What this task involves:
Which lines have the string "price"? Copy all of them from the entries below.

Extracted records
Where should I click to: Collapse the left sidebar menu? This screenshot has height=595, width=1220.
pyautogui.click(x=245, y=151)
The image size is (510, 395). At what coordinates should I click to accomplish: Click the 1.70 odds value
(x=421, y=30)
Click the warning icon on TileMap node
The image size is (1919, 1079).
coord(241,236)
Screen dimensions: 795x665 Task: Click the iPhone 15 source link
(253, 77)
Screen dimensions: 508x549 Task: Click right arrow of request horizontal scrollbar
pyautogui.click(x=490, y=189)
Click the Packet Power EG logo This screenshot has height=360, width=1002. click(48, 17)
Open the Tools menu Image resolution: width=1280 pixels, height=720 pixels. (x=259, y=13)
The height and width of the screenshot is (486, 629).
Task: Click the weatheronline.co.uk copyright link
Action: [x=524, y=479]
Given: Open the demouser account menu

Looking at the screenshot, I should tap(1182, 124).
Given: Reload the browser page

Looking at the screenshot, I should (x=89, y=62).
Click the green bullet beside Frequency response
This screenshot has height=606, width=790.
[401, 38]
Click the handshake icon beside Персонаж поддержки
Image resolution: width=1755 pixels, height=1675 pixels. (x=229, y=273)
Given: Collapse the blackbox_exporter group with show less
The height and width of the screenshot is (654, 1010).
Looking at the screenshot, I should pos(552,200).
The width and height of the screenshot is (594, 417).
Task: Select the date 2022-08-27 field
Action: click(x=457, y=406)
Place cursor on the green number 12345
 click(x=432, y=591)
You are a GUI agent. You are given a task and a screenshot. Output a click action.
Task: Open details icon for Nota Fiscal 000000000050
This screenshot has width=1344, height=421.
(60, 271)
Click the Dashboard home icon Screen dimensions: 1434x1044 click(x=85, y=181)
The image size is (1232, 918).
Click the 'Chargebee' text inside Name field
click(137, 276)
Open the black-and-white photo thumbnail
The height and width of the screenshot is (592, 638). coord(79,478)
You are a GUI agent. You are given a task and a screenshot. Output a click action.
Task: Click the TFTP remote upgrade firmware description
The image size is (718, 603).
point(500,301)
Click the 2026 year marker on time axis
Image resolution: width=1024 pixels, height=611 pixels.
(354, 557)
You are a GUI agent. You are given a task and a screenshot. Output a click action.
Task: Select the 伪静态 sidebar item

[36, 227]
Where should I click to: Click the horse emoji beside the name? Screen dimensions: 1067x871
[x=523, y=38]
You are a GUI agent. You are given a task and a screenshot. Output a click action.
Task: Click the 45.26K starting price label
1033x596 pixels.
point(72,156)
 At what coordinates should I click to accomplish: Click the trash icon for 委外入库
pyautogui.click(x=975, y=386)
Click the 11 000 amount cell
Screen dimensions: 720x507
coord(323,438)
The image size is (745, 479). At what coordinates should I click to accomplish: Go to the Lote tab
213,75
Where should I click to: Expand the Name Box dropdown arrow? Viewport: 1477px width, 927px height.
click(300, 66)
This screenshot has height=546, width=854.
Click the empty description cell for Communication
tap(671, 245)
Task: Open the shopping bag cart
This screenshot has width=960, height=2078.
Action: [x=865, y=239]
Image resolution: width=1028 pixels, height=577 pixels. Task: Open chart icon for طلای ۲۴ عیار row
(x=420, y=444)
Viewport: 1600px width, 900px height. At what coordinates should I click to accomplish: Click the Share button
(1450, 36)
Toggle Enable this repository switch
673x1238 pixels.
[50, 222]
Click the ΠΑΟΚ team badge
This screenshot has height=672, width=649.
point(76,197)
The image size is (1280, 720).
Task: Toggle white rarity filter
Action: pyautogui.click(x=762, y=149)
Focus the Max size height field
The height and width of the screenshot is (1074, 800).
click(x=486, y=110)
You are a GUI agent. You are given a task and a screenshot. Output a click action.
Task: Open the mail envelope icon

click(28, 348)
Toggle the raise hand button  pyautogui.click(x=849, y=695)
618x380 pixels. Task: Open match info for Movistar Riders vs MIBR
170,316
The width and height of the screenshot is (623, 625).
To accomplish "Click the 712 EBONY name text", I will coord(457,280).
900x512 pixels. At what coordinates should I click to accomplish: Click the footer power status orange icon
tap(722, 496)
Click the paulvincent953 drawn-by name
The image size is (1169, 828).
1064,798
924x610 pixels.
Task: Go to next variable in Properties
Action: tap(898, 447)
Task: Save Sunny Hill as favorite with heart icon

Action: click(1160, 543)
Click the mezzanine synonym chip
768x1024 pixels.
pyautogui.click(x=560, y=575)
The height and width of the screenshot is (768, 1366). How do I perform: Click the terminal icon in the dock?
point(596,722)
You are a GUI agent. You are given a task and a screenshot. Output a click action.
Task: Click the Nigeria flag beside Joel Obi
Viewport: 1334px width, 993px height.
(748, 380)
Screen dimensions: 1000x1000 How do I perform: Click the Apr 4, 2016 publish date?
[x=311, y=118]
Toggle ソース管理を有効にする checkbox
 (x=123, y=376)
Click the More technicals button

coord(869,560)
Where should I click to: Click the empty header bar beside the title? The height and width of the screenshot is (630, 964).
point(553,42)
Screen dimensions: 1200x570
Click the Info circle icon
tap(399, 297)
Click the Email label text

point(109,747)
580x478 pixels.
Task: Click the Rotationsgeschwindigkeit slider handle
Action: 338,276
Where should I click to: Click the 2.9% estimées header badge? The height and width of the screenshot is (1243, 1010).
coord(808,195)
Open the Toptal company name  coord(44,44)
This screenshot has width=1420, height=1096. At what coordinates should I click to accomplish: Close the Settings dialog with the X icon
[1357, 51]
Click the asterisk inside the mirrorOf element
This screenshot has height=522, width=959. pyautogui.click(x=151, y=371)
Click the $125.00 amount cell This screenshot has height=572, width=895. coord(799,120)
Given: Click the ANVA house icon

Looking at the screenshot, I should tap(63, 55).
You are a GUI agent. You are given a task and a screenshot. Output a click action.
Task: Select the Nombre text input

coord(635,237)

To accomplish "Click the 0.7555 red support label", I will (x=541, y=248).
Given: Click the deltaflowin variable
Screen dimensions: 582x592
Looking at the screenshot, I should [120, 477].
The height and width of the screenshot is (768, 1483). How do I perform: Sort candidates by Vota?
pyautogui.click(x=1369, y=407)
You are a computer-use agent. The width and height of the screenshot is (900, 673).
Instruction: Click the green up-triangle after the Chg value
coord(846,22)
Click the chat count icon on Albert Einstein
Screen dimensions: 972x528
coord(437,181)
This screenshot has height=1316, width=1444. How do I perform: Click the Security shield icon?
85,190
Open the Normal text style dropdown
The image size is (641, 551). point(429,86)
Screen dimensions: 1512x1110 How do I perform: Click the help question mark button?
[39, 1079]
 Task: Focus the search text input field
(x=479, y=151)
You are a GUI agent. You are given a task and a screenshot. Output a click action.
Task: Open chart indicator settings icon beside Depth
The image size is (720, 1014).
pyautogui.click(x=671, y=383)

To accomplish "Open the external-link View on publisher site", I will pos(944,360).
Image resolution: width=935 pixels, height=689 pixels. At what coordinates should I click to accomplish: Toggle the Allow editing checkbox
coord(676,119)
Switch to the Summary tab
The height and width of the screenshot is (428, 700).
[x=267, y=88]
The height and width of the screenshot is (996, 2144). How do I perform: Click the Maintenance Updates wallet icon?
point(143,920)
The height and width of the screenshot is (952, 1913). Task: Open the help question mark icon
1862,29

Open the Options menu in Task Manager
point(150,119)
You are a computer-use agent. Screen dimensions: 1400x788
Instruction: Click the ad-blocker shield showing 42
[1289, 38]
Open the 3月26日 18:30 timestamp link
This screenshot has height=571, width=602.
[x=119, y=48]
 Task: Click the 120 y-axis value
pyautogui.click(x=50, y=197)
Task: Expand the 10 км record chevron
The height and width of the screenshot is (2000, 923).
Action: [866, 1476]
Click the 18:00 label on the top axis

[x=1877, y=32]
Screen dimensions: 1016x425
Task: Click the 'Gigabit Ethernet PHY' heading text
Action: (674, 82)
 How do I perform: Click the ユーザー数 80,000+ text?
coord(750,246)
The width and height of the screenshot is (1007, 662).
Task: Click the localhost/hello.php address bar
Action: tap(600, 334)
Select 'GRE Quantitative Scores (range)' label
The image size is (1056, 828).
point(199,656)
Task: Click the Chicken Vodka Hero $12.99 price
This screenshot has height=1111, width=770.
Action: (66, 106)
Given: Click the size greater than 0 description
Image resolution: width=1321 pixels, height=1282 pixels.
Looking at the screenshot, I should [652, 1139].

Solved exercise:
Task: Click the 45.26K starting price label
Task: Click the Chicken Vodka Hero $12.99 price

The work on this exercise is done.